INSTRUCTIONS FOR THE TASK> From the line containing "Task: Click the 764,000,000 price cell" to the last line of the records below, repeat every line exactly and add nothing else.

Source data
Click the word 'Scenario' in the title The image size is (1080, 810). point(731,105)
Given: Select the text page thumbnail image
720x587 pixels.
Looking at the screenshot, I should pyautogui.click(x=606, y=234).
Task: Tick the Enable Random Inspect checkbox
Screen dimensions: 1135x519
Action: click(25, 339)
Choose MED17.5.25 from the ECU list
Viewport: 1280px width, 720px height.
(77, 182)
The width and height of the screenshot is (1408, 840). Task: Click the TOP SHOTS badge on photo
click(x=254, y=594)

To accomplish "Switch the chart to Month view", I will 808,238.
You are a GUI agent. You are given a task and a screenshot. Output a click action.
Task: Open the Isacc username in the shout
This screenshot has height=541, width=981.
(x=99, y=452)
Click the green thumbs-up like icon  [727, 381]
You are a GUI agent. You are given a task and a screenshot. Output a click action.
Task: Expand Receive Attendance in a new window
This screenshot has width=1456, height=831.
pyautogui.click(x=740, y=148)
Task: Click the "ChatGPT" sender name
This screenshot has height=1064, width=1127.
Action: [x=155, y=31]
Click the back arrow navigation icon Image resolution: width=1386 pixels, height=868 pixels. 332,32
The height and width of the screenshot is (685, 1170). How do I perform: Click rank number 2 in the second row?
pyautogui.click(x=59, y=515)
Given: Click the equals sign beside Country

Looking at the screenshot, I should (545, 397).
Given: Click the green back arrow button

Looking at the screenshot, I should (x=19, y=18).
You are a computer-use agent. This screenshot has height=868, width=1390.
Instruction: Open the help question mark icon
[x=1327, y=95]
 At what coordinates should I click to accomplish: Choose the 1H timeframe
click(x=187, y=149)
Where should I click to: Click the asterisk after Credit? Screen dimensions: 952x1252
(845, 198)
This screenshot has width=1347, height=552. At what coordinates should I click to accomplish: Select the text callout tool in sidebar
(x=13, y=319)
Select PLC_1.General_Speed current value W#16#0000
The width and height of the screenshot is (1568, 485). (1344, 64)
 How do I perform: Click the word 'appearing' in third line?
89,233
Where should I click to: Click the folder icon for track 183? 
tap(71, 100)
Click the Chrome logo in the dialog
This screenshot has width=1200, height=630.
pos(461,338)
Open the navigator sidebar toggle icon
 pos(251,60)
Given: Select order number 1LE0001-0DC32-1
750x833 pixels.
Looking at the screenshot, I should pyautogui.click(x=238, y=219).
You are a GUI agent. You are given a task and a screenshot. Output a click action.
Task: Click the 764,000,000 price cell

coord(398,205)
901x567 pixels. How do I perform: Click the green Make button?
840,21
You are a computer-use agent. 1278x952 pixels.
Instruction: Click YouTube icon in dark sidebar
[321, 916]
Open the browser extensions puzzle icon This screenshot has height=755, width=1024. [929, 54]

TASK ANSWER>
Task: Click the 764,000,000 price cell

coord(398,205)
901x567 pixels. How do I perform: Click the green Make button?
840,21
You are a computer-use agent. 1278x952 pixels.
Instruction: Click YouTube icon in dark sidebar
[321, 916]
Open the browser extensions puzzle icon This screenshot has height=755, width=1024. [929, 54]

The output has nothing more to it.